Friday, July 30, 2010

Searching stuff

If you have a problem (not only programming-related, but also any other technical field) always start your search at the most trustworthy sources and go down from there.

First try: Search in a programming book

I always keep in my quick access lists a few programming books that I use over and over for references when writing some code for something I haven't tried before, or when trying something I haven't done in a while. This should be the first place to search in, as this is in my opinion the most reliable source of information.
As a side-note, the book I find myself most often browsing is Pro ASP.NET 3.5 in C# 2008, 2nd edition. But keep in mind that (almost) any book can do just fine, read it once to get an idea of its contents and browse it over and over again each time you're trying out something that you've read about in the book, this is in my opinion the best way in which you can improve your code.

Not there? Try an online knowledge base

If you can't find what you're looking for in a book (or don't have a book on that particular field available), try some online knowledge bases. For example, if you're a .NET programmer, you trust MSDN, as long as you make sure that the topic you're browsing is up to date (check the posted date, the target framework and so on).

Still didn't find it? Just Google it!

Or show some love and use Bing! to google it. I haven't tried it in the past months though.
OK, to be honest, this is in many cases my first try, but only for trivial subjects or error messages. In many cases it will send you to a guru's blog (see http://weblogs.asp.net/scottgu/ ) or an online knowledge base, but other times it might send you to a forum.
While I do support forums (i'm an active member in several, including the asp.net forums, The CodeProject, and, my personal favourite, StackOverflow), the wiki-like behaviour of forums decreases their credibility (anyone can answer anything, and there's no higher authority to validate an answer, the community usually deals with rating answers).

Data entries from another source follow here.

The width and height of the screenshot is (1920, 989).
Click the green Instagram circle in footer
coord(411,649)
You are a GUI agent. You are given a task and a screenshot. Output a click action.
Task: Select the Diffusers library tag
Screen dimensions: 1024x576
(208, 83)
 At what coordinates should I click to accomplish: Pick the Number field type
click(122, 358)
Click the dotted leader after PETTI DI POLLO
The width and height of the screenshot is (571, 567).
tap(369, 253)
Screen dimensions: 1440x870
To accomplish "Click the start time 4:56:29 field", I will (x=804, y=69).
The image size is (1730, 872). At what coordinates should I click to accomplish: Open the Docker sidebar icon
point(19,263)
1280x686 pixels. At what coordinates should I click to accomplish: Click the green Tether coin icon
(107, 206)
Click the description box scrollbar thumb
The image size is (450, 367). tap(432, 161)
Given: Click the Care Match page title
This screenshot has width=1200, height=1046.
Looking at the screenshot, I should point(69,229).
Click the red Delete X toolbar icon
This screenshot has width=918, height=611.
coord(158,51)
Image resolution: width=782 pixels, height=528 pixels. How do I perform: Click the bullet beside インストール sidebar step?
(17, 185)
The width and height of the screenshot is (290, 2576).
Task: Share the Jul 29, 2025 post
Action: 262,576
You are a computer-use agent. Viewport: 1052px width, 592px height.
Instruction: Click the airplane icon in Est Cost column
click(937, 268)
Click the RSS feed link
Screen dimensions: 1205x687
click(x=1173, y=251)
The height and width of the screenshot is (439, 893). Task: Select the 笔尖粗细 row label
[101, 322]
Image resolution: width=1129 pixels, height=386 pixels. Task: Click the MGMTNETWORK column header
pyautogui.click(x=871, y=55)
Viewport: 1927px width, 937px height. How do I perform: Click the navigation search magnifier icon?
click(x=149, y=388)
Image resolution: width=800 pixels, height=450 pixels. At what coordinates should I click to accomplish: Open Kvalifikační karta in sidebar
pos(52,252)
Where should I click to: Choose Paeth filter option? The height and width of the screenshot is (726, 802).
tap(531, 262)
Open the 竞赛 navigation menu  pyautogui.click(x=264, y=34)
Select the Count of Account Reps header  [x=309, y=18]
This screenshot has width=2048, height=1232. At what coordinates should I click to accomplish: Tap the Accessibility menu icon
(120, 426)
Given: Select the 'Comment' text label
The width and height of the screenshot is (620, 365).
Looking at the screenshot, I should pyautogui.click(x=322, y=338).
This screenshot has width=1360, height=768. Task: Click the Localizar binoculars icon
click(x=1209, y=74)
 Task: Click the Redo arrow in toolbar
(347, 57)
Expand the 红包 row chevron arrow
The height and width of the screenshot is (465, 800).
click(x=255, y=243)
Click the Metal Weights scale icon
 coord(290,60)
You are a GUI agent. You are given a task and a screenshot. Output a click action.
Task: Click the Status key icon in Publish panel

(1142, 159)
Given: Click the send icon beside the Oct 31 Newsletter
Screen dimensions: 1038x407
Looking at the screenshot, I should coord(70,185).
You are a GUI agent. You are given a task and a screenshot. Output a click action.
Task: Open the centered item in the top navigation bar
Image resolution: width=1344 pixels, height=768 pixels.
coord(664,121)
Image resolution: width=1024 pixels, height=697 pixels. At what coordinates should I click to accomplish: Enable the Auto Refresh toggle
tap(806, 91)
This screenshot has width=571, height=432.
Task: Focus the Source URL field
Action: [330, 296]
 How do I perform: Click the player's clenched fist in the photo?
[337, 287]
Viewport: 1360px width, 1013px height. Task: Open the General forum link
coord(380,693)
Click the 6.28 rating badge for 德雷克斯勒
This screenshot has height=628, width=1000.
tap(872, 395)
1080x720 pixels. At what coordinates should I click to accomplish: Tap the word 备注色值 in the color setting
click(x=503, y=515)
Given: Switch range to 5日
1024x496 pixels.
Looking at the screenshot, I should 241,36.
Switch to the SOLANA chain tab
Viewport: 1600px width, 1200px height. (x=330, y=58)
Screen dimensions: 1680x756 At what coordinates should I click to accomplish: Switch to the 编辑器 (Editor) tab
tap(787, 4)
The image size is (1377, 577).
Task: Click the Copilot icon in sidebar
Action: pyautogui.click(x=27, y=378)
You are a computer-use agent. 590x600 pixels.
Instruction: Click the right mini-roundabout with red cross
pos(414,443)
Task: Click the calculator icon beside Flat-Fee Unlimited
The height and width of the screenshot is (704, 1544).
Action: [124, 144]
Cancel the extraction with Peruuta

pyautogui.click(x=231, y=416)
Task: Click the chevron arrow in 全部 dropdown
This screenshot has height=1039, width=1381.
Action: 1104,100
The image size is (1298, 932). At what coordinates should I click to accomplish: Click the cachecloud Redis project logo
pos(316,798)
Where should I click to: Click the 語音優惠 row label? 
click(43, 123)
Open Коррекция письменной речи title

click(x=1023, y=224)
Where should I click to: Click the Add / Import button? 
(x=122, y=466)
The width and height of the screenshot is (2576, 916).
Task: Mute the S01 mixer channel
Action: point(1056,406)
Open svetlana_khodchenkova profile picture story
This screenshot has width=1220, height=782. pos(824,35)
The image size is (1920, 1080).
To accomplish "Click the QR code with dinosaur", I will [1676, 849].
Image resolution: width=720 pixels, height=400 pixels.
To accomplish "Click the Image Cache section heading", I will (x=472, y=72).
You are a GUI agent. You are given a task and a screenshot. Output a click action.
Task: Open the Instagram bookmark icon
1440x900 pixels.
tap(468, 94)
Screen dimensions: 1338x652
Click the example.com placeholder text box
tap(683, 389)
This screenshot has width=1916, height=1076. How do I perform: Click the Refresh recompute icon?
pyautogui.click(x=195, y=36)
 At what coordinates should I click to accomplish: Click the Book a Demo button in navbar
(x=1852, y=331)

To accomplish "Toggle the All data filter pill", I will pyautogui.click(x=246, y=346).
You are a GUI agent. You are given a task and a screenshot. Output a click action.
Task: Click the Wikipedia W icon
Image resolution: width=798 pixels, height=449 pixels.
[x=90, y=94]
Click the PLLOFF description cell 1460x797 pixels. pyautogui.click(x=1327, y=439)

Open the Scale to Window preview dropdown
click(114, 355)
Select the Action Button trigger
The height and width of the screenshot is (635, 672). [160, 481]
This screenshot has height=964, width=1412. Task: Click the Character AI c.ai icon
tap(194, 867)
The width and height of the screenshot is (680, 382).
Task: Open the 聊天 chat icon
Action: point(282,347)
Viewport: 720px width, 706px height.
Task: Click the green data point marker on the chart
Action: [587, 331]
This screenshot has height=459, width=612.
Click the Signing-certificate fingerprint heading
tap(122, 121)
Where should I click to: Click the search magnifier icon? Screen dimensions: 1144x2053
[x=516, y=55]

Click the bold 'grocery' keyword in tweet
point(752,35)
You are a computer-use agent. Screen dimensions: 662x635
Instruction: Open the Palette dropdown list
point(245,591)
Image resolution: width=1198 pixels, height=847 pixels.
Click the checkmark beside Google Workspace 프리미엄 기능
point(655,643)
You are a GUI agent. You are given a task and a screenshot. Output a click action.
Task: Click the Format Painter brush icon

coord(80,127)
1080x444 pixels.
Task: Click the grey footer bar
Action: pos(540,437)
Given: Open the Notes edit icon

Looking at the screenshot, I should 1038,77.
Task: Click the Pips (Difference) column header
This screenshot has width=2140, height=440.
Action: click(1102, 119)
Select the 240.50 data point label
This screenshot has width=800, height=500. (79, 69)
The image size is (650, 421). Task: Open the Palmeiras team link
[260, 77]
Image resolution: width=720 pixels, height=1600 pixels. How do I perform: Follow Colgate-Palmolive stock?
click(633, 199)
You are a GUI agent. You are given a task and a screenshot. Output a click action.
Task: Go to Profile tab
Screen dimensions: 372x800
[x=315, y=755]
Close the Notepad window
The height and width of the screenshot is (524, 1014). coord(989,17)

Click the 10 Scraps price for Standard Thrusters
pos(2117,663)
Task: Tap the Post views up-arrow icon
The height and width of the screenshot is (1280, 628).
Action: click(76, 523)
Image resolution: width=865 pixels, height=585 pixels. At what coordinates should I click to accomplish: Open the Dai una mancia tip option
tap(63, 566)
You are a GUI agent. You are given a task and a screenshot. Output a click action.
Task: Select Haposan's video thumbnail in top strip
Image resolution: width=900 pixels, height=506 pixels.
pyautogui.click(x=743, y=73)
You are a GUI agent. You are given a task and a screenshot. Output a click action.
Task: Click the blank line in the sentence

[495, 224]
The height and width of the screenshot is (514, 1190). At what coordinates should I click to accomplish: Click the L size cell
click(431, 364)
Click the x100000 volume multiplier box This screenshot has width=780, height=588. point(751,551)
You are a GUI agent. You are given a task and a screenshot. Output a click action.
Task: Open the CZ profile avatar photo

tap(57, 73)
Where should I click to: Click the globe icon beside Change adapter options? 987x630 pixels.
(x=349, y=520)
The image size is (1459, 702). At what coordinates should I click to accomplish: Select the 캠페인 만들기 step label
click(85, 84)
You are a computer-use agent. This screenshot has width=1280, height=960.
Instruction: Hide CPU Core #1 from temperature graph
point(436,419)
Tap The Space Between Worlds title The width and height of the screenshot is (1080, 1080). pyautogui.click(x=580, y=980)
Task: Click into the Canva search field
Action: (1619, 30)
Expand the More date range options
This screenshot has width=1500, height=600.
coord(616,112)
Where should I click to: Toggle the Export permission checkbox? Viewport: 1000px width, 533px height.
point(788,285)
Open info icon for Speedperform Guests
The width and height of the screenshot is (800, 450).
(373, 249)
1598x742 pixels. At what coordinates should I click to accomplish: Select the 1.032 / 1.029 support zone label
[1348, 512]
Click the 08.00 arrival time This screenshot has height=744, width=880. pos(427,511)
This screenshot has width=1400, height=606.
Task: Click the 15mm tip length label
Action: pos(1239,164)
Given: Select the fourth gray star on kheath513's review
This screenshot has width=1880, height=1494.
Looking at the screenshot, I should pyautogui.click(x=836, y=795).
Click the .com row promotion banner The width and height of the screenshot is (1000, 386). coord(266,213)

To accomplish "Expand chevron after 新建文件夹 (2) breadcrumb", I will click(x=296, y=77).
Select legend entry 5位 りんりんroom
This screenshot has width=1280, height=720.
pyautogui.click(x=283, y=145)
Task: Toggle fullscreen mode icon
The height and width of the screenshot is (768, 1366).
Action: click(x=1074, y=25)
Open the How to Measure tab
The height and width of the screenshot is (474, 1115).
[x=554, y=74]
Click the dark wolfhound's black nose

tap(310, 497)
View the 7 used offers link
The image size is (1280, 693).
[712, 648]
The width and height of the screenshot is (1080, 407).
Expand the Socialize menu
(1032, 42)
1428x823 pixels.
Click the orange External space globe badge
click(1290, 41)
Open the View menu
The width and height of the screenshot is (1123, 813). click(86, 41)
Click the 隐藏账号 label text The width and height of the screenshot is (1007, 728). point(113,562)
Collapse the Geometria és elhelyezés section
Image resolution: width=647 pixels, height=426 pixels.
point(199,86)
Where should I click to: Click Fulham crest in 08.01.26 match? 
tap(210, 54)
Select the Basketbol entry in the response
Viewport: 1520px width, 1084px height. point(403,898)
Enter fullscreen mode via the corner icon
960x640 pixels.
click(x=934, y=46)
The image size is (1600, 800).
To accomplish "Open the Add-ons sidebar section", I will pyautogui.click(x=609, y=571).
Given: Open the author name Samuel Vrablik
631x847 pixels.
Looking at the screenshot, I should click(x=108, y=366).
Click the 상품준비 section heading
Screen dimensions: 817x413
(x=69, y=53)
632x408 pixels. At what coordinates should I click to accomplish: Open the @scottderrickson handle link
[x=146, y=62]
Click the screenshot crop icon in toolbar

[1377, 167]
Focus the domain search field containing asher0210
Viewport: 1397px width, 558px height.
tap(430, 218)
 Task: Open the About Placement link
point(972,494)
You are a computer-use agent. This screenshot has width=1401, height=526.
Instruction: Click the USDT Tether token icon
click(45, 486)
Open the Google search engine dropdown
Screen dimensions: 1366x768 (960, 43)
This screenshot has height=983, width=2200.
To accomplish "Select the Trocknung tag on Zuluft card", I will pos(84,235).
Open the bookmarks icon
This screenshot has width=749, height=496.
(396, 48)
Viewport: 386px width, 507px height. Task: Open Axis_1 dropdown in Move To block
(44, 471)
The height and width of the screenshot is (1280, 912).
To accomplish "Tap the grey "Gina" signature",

Not there yet? Time to develop your own language

If the problem you're seeking did not have an answer in any of these locations, you're either trying a technology too new to have a considerable footprint in books and online sources, or you're trying something that no-one has ever thought to try out before. In both cases, either find an alternative or get in touch with the team behind the technology you're using.
I love this site.

But the most important thing is to search. I've noticed that there are too many developers that rely too much on their own knowledge, and the closest that they get to any documentation is when intellisense kicks in. I've heard there was a time when knowing all ~200 methods of a language was what made you a good developer (I once read a post that stated that someone found about ~13000 classes in .NET 1.1 by using reflection). But that was when dial-up was cutting-edge and horses wore pants. And that's not the case today.